___ Excerpted text ___

Recent Post

Feeling Kate Wolfish-

Posted June 28, 2006 9:37:00 PM

Seems everyone in cities is hungry for country and Petalumans are no exception. A flood of our friends go to the Kate Wolf Festival year after year on Wavy Gravy's Black Oak Ranch in Mendocino and this year was our third immersion.

Walking in slow motion day two, I recall a Southern folk lady singer saying that's the way they get through the heat. Black Oak Ranch ran the thermometer up to a sock-it-to-you 1110 Sunday and I got a little punchy Saturday but I lived through Sunday more chipper due to strolling around in sopping wet clothes, a loose skirt and shirt soaked in Ten Mile Creek when I swam from time to time. How oddly romantic when partner, Wayne, misted the air I walked in. And I had a squirt fan Casey, two, didn't manage to break.

Camera shots from my mind, the dinosaur-head inch-long flying creature who tiptoed along my arm, stopping to drink a droplet of water, the tiny frog a tiny girl held in her little blue hat (photo attached). Glints of sunlight riffing through oak leaves; the music running from contemplative during a lazy afternoon to rockin' Railroad Earth in the way dark at the Arlo something stage back beyond the meadow stage toward the riverside camp where I shared a bit of, well you know.

Railroad Earth - so fast they felt like they'd lift US off! Arlo Gutherie and family - mellow, full of history, fine humans, his daughter and son-in-law singing harmony; sweet and solid good way to go. Utah Phillips salt of the earth with suspenders and corny old stories no one else is up to. Gospel group, the Campbell Singers, got hundreds dancing in place with Oh, Happy Day! energized by the rich, deep voice of Greg Brown.

___ Data entries ___

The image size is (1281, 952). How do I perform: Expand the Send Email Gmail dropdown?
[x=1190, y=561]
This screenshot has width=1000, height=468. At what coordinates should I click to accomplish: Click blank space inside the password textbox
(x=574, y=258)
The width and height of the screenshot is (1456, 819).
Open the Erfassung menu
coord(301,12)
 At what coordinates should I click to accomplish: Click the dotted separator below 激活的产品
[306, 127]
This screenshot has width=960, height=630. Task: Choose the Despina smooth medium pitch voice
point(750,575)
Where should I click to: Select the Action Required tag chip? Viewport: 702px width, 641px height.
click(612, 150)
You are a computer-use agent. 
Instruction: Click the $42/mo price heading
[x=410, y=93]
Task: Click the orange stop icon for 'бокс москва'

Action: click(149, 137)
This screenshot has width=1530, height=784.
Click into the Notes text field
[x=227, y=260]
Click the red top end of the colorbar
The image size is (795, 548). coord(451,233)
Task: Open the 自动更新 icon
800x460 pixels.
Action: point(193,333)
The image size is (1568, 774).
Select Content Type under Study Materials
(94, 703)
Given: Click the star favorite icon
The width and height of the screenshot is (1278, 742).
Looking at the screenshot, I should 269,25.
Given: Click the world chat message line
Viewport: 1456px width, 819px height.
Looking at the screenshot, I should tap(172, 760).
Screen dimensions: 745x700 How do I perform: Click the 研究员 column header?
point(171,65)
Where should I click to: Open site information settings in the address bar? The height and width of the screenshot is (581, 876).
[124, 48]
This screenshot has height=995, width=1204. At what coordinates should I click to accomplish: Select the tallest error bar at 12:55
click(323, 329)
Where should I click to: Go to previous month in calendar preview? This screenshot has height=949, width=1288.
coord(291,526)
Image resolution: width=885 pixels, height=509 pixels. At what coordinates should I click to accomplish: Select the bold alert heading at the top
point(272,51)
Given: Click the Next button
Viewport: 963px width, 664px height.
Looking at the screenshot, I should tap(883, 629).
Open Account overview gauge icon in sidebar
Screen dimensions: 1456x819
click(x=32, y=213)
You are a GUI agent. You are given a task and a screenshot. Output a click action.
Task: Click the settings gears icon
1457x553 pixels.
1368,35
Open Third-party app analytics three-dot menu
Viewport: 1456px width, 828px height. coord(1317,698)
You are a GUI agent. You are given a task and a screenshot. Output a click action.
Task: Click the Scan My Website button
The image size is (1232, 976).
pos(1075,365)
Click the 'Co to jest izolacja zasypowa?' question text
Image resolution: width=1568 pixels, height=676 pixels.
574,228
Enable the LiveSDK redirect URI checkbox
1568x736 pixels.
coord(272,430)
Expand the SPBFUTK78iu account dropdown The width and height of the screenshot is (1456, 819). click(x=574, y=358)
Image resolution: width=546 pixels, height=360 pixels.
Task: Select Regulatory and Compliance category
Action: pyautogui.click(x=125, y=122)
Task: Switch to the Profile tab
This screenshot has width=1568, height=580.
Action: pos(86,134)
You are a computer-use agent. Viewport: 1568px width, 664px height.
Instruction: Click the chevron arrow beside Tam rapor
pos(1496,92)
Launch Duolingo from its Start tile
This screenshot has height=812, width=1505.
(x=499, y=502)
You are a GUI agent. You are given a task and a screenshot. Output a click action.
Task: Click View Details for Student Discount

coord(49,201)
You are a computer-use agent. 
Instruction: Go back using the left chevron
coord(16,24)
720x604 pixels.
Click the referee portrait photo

___

** Written request **
Please duplicate the festival post word for word, starting at "Seems everyone in" and ending at "our third immersion.".

** Output **
Seems everyone in cities is hungry for country and Petalumans are no exception. A flood of our friends go to the Kate Wolf Festival year after year on Wavy Gravy's Black Oak Ranch in Mendocino and this year was our third immersion.